# Pretty Boy



## lildove (Jan 23, 2012)

This is Pretty Boy. I bought him back in Dec. The person that I bought him from will not tell me how old he is. There for I am not good with guess.. All she told me was that he was a young teil.. But weither how old he is I enjoy listening to him talk.... I believe that he is a Pearl... I hope I am right.. Well maybe someone can guess his age... Here is a pic of Pretty Boy.


----------



## xoxsarahxox (Dec 13, 2010)

Pretty boy is gorgeous!!! He is a cinnamon pearl


----------



## bjknight93 (Nov 13, 2011)

He is a cinnamon pearl and from looking at him he is probably about 8 months old because he is beginning to lose his pearling. Males lose their pearls and females keep them through maturity.


----------



## lildove (Jan 23, 2012)

Thank you... That helped me alot....


----------



## srtiels (May 1, 2009)

I love pearls. Your bird is a cinnamon pearl, and approx 4 to 4.5 months old. since he is just starting to molt out his pearling.

Shown are some pearls molting.... Your boy will eventually look like the male in the last pix...


----------



## DyArianna (Aug 7, 2011)

Pretty Boy looks like a sweetheart! Thanks for sharing pics with us!  Quick question, do you plan on getting him a new cage The reason I ask is that it looks like there might be some rust on that one, which can be harmful to him. Also he has a mirror toy that attaches to the side with two clips. Those two clips look like they are covered in rust. I would suggest you see if you can remove the clips and maybe attach the mirror some other way if there's no rust on that also.


----------



## lildove (Jan 23, 2012)

I will try to get some better pics of him.. Give me a few hours.


----------



## lildove (Jan 23, 2012)

DyArianna said:


> Pretty Boy looks like a sweetheart! Thanks for sharing pics with us!  Quick question, do you plan on getting him a new cage The reason I ask is that it looks like there might be some rust on that one, which can be harmful to him. Also he has a mirror toy that attaches to the side with two clips. Those two clips look like they are covered in rust. I would suggest you see if you can remove the clips and maybe attach the mirror some other way if there's no rust on that also.


Yes I will be getting him a brand new cage either this weekend or next weekend.. And then I'm getting some sand paper to try to clean the cage up...


----------



## lildove (Jan 23, 2012)

Here is 5 more pics...


----------



## lildove (Jan 23, 2012)

5 More


----------



## lildove (Jan 23, 2012)

Last pic.


----------



## lildove (Jan 23, 2012)

So he is about 4 to 8 months?????????????? Something like that.


----------



## srtiels (May 1, 2009)

He is a very handsome bird. The max age he is now is about 5 months, but from what I see he is a little younger than that. The reason why is because if he were older he would have already molted out several of the adolesant (sp) tail feathers.


----------



## JaimeS (Nov 28, 2011)

He is pretty!


----------



## bjknight93 (Nov 13, 2011)

srtiels said:


> He is a very handsome bird. The max age he is now is about 5 months, but from what I see he is a little younger than that. The reason why is because if he were older he would have already molted out several of the adolesant (sp) tail feathers.

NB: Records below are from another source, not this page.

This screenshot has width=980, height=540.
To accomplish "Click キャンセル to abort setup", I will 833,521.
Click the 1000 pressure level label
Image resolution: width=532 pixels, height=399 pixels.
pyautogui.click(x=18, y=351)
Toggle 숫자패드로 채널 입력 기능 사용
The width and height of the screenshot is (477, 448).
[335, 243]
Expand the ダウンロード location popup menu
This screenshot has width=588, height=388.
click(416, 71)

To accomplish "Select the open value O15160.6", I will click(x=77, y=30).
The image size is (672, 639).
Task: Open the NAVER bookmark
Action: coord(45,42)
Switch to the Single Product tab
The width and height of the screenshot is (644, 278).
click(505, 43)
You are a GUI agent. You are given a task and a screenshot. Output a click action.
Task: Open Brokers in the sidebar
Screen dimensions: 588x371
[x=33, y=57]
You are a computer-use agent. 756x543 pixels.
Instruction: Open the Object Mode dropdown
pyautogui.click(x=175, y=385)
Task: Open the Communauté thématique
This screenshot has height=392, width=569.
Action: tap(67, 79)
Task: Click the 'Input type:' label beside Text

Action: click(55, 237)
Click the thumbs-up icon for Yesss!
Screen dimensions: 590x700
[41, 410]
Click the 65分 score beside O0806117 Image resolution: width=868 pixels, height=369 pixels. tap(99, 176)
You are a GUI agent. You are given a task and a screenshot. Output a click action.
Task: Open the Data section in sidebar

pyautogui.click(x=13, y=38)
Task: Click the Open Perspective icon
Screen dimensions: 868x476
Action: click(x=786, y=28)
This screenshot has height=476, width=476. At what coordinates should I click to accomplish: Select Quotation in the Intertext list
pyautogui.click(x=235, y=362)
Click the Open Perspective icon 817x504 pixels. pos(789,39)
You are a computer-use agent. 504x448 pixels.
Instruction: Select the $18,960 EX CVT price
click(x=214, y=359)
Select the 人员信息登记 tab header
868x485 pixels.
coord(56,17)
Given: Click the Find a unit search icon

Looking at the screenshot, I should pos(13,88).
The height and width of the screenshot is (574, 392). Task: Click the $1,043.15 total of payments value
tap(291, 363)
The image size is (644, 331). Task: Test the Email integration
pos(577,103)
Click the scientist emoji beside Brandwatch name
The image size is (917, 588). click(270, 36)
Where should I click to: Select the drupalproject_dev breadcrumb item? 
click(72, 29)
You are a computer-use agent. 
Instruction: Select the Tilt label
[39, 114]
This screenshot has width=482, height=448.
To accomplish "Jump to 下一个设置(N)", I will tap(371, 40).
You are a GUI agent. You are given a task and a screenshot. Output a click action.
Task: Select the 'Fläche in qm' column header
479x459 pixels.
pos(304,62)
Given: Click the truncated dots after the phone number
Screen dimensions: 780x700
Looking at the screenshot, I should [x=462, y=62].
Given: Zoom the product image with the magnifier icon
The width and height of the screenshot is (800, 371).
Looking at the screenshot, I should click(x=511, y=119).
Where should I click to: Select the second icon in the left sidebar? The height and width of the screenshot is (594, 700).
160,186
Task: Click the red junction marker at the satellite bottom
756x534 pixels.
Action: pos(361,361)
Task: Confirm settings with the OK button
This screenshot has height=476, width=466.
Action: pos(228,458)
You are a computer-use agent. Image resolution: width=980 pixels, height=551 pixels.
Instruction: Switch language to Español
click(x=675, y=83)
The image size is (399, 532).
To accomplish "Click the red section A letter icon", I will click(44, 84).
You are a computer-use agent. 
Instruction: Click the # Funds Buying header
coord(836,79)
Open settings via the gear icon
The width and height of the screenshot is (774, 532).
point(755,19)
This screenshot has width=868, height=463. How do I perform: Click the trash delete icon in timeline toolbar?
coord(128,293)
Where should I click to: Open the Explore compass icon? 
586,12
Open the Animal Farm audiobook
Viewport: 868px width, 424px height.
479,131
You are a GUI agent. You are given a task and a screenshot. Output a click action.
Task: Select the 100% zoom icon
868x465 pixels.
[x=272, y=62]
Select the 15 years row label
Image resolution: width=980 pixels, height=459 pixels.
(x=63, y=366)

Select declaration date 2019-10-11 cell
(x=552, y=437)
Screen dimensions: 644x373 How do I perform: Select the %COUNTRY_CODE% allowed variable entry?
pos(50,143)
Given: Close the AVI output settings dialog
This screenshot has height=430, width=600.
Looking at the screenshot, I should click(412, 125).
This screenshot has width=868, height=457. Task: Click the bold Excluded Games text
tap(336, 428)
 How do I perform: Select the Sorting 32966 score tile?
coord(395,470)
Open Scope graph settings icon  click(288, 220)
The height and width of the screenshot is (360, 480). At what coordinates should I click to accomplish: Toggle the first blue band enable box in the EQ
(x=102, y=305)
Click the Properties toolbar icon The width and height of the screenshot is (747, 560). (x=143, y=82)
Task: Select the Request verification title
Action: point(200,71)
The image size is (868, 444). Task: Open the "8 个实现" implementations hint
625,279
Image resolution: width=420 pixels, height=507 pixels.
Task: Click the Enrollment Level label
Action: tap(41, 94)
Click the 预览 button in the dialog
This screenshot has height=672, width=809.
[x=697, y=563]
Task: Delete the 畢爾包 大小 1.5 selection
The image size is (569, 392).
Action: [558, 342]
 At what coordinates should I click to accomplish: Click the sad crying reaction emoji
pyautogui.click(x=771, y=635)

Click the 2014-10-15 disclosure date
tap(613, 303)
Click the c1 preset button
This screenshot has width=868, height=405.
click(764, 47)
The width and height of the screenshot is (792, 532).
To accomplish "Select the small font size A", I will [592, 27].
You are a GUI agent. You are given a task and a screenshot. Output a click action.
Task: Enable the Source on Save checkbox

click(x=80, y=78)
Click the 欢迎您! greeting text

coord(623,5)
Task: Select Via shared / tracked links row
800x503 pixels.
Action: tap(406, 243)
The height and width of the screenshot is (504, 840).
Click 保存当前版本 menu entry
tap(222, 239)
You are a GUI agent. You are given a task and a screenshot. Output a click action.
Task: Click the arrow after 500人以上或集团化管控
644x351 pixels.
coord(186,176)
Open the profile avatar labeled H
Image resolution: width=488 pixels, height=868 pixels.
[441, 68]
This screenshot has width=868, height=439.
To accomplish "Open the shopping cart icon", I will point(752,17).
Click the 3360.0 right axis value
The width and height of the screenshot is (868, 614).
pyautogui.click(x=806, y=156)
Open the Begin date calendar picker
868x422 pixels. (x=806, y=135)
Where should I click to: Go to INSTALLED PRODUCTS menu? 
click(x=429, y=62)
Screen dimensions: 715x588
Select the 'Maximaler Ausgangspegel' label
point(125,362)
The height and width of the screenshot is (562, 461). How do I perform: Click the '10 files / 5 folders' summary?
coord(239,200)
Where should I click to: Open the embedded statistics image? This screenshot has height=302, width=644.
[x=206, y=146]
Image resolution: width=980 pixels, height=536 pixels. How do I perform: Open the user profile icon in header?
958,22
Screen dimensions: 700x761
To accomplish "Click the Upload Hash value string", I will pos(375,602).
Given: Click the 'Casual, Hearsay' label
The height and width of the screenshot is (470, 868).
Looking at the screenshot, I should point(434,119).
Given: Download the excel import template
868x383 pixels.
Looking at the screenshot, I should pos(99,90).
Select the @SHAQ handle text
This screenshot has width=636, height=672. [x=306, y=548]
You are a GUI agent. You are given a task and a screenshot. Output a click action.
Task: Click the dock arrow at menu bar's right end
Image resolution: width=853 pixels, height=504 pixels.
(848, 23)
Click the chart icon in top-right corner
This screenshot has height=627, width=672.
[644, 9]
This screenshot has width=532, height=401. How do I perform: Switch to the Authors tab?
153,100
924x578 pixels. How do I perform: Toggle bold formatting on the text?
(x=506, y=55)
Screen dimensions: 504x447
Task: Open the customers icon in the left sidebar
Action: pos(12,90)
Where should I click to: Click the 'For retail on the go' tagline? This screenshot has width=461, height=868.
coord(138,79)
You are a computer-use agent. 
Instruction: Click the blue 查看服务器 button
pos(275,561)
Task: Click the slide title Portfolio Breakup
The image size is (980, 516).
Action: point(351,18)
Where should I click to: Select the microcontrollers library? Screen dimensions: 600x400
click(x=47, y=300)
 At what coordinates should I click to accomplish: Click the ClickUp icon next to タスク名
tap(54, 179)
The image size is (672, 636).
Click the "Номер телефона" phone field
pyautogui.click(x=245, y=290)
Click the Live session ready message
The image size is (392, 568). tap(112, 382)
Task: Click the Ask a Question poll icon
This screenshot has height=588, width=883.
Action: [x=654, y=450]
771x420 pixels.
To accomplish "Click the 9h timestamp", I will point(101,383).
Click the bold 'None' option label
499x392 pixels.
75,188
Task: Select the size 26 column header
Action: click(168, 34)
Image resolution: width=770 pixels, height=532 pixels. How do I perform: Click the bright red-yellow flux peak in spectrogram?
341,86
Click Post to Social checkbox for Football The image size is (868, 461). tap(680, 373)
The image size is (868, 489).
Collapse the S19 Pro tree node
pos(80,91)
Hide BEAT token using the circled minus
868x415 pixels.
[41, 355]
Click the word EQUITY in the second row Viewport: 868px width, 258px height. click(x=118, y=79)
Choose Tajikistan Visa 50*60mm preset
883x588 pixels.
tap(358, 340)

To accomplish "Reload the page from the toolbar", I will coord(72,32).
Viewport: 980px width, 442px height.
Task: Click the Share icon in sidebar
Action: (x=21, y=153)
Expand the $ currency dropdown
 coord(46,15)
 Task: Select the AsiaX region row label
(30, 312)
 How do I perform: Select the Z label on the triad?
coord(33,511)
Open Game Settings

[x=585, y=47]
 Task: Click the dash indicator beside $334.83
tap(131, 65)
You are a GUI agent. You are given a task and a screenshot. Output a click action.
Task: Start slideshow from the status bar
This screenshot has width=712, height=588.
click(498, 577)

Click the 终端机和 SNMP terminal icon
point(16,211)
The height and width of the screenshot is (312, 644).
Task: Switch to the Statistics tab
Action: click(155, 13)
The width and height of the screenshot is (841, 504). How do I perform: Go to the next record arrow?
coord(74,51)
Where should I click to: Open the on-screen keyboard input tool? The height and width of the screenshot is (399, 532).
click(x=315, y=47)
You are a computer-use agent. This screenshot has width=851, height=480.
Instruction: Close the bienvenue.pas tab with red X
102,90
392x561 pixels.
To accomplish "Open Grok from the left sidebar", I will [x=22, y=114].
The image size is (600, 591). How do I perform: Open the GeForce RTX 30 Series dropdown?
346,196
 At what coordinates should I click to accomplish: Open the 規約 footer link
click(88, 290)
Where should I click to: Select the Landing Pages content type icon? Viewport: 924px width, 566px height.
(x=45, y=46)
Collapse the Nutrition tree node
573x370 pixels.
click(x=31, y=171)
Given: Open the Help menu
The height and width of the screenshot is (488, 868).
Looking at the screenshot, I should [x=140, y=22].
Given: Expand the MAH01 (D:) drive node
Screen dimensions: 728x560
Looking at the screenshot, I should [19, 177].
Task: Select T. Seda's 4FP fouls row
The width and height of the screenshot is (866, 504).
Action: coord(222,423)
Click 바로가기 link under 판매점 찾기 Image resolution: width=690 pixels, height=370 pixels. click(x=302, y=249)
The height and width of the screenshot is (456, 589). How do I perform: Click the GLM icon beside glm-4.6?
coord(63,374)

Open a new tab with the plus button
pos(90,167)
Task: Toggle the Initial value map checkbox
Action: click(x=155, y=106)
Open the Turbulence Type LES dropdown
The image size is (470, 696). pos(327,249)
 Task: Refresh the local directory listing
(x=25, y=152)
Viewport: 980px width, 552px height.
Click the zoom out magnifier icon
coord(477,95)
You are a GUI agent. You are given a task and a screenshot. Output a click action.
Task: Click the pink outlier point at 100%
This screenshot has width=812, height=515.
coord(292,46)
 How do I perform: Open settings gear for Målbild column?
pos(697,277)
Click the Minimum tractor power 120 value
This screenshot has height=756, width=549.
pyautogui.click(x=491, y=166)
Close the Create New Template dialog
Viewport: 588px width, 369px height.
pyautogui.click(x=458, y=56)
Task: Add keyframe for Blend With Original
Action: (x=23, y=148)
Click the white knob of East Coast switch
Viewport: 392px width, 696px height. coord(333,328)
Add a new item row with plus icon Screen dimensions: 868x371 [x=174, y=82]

Ahh i didn't look at his tail feathers.  ...i see now.


----------



## lildove (Jan 23, 2012)

I do want to clear something up..... I had him longer then a month.. I have gotta him November 15, 2011.. I'm sorry wasnt really thinking... And thank you..


----------



## lildove (Jan 23, 2012)

I have finally gotta an age on Pretty Boy and she told me that he is about 10 months......


----------



## srtiels (May 1, 2009)

Thats great you found the age. Normally more pearling will be molted out and most of the yellow tail feathers to dark feathers. In this case he may be one of those rare pearls that retain some partial markings. I have a 12 year old male that has lost his body pearls but has retained the complete female colored tail.


----------



## lperry82 (Aug 2, 2010)

What a gorgeous boy you have 

I think i have fallen in love with the cinnamons as i really like the colour


----------



## stevechurch2222 (Sep 25, 2011)

Pretty Boy is a beautiful cockatiel,great pictures,I love them all.


----------



## lildove (Jan 23, 2012)

Here are the pics of when I first gotta him....


----------



## lperry82 (Aug 2, 2010)

Gorgeous


----------



## lildove (Jan 23, 2012)

DyArianna Will this cage work for him? Cause if so I will be getting the cage so that he can stay in the cage...


----------



## bjknight93 (Nov 13, 2011)

What are the cage measurements?


----------



## lildove (Jan 23, 2012)

bjknight93 said:


> What are the cage measurements?


Let me find out from the person that has the cage. I havent bought the cage yet.


----------



## bjknight93 (Nov 13, 2011)

It _looks_ okay but if the cage measurements are correct and you purchase it, it will need to be disinfected since it is previously used. I've never bought a used cage but i scrub my quarantine cage each time before getting a new bird. What i do is mix up some bleach water and then i scrub the entire cage...bars, base, grate, food bowls, perches, everything. Then i hose it off with the waterhose and leave it in the sun to dry.


----------



## adellelauren (Jan 14, 2012)

srtiels said:


> I love pearls. Your bird is a cinnamon pearl, and approx 4 to 4.5 months old. since he is just starting to molt out his pearling.
> 
> Shown are some pearls molting.... Your boy will eventually look like the male in the last pix...


Great pictures to reference to.


----------